# Regner catalog now online



## Cougar Rock Rail (Jan 2, 2008)

Hello fellow live steamers!

Regner has a new online catalog, with lots of very nice items. I especially like all the specialty parts/pumps etc. Great source for those hard to find fittings.
http://www.regner-dampftechnik.de/online_katalog/index.html 
*Regner online catalog*

Keith


----------



## Semper Vaporo (Jan 2, 2008)

WOW! Slick catalog... once I figured out how to use it! Now if I could just read German.


----------



## HMeinhold (Jan 2, 2008)

See: 

http://www.mylargescale.com/Community/Forums/tabid/56/forumid/11/postid/77293/view/topic/Default.aspx 

Regards


----------



## Shay Gear Head (Jan 3, 2008)

*Wow, what a big range of STUFF.

*
*Only wish this was in English of some form. I didn't learn enough German, as I was only stationed there for 10 months before taking a flight to the other side of the world.

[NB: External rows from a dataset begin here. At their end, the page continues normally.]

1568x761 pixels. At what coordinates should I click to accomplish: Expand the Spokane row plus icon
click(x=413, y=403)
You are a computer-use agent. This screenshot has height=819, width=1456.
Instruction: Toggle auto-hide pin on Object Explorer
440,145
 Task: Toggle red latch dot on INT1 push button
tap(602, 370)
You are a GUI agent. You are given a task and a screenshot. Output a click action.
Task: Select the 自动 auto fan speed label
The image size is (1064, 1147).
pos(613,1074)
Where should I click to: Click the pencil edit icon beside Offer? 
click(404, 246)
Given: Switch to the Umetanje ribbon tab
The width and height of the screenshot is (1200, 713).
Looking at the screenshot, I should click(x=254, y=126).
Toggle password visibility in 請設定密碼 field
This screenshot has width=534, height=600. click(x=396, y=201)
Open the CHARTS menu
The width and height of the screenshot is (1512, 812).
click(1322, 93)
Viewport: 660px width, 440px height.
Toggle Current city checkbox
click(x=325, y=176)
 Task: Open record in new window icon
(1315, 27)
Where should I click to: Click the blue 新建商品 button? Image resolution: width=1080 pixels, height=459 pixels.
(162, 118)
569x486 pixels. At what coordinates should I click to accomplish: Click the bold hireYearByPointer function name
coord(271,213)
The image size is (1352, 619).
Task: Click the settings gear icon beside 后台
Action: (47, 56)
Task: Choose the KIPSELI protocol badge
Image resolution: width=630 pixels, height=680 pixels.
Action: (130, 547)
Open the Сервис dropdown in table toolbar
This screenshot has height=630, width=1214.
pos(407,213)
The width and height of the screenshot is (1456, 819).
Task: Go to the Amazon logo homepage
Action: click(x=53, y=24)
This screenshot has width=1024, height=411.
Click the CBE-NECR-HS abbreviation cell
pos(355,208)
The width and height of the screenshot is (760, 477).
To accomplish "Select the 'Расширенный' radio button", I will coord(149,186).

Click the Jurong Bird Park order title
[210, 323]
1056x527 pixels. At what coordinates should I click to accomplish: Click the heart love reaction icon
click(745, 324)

I can fiugure out the prices and metric sizes but after that I am lost. It would seem that in this day and age the internet site would offer many languages to choose from so that they manufacturer could take advantage of the international economy.* 
*Does anyboby know how to translate this for all to use here in the states?*


----------



## seadawg (Jan 2, 2008)

Posted By Shay Gear Head on 01/28/2009 1:59 PM
*Wow, what a big range of STUFF.

*
*Only wish this was in English of some form. I didn't learn enough German, as I was only stationed there for 10 months before taking a flight to the other side of the world.

I can fiugure out the prices and metric sizes but after that I am lost. It would seem that in this day and age the internet site would offer many languages to choose from so that they manufacturer could take advantage of the international economy.* 
*Does anyboby know how to translate this for all to use here in the states?*




Ken Johnson is working on translating it and putting it on his site.Train Department
But for my translating needs I use google language tools and also dict.cc for the words (lots of them) google gets wrong. Google will fill in the most common translation of the word when there is more than one translation. I forgot what the German word was when I was building my first Regner kit but google translated it "Steering Control Seaweed"; cracked me up.


----------



## rodblakeman (Jan 2, 2008)

Dave, that's obviously the valve gear...


----------



## seadawg (Jan 2, 2008)

Rod, it was a pleasure to meet you at Diamondhead. Thanks for all the tips and tricks, now to build a shield for the servos...


----------



## Shay Gear Head (Jan 3, 2008)

*Dave,*

*Keep us informed when the translation is completed please.*


----------